Assignment: Please continue the passage on inbreeding in purebred dog breeds from where it stops.

Supplied passage:
▶

© Therese Rodin
Background: Almost all breeds are currently in crisis due to inbreeding depression. The vast majority of breeds have been created by allowing a limited number of individuals from the country of origin to be used in breeding. Then the studbooks were closed and the dogs that were accepted as representatives of the breed (i.e. those registered in the studbooks) soon became relatives. This means that although we may have a population of several thousand dogs (2017 5479 Pugs were registered with the Swedish Board of Agriculture), all are relatives further back in the lines.
Genetically, kinship between different individuals means that they have the same genes, or rather the same alleles, i.e. variants of the same gene, both in each locus of a gene, and in each gene pair. The latter means homozygosity and is something that characterizes purebred (= inbred) dogs. Each gene usually has many different variants (alleles), and it is the variants that create variation between individuals. Purebred dogs is a new phenomenon that originated in the West in the 1800s, when studbooks for dog breeds were created and then closed for the intake of new individuals. Only the few individuals who were registered in the studbooks and their offspring were allowed to breeding. Breeding of purebred dogs aims at disposing of alleles that give properties that you do not want, such as a color, or ear shape, so that the individuals in the population become more similar to each other. All breeds have been bred by mating close relatives with each other, as relatives have similar genes (alleles). In this way control over the offspring’s looks and behavior is created.

◀

Dataset entries:
▶

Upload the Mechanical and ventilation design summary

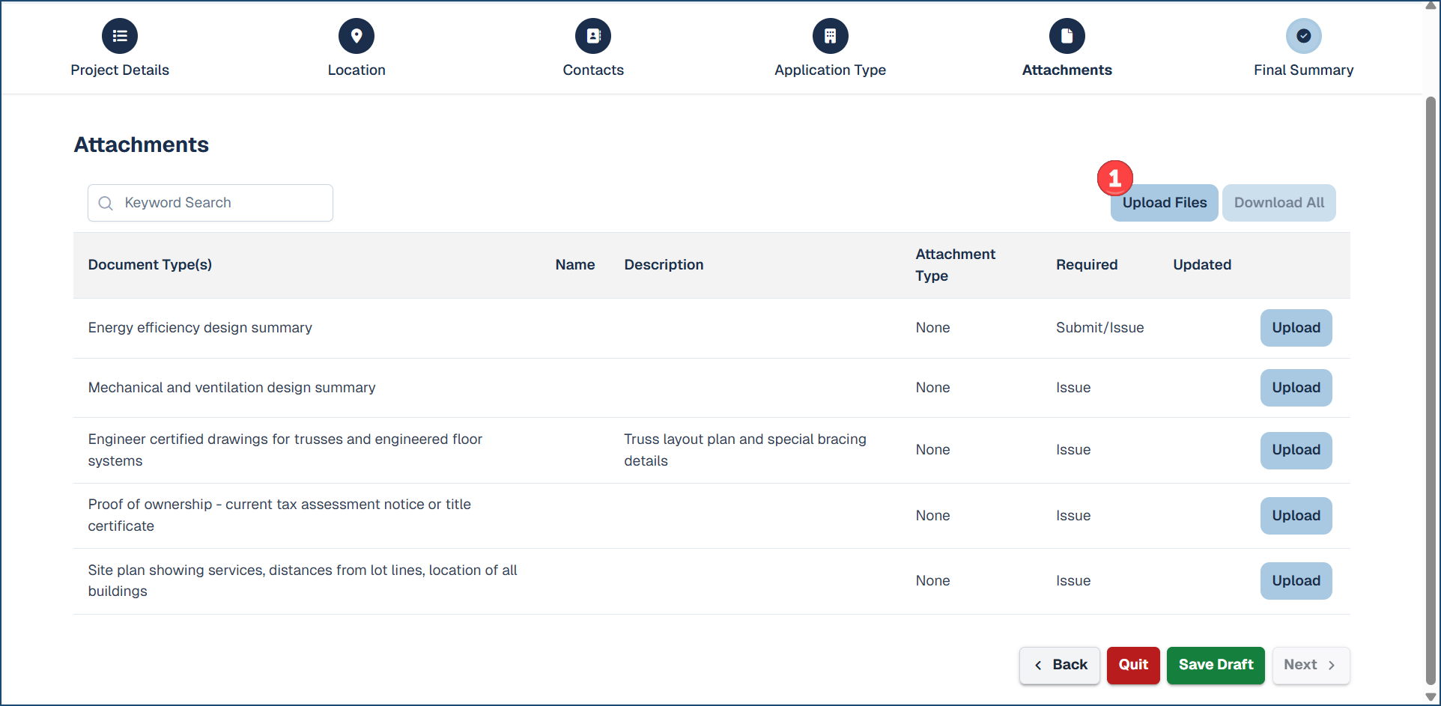(x=1296, y=388)
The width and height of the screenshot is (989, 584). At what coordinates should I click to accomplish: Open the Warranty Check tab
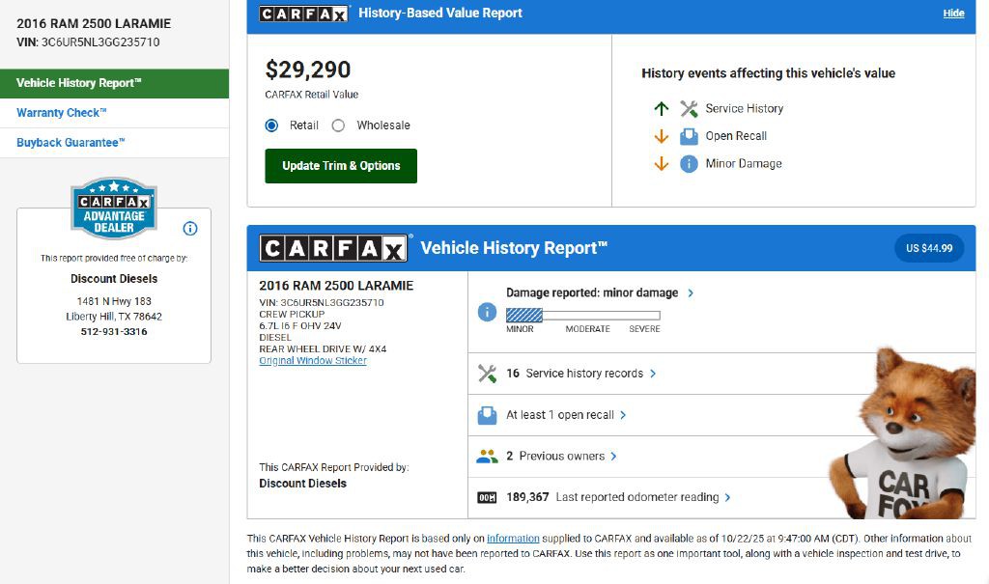click(62, 113)
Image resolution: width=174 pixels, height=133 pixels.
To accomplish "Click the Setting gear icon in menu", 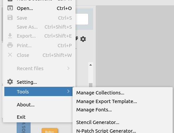I will click(10, 82).
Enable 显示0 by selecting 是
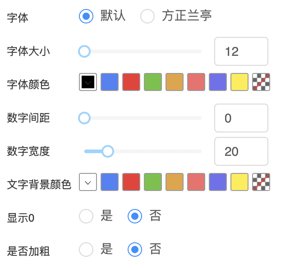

◀

Answer area:
However, pure breeding with closed studbooks causes many problems. Since genes are inherited in “packages”, so-called haplotypes, it usually means that when you opt out an allele that you do not want, you lose many other alleles of other genes as well. This means that you also fix other features that you did not want. The reason why there are so many genetic diseases in purebred dogs today – something that also grows explosively – is that a lot of gene variants have been cleared away so that many dogs have the same defective recessive allele in a gene pair. Then, when two dogs that carry this recessive defective gene are paired and produce puppies who have two defective genes in a gene pair, the puppies become sick. In a population where you have great variation in the gene pool, this hardly happens at all. Even we humans carry defective recessive alleles, but the risk that we would meet someone who has the same defective allele is incredibly small because of the large gene variation in humans.
“The most efficient way to produce puppies that will be homozygous for a recessive allele is by breeding related dogs. In a population of registered, purebred dogs, ALL the dogs are related if you go back far enough, and the more recently ancestry they share, the more genes – good and bad – they will have in common.
So genetic disorders are a predictable – even guaranteed – consequence of inbreeding in dogs […]. There is always a risk, and you can know that level of risk by calculating the inbreeding coefficient.” (Carol Beuchat 2018)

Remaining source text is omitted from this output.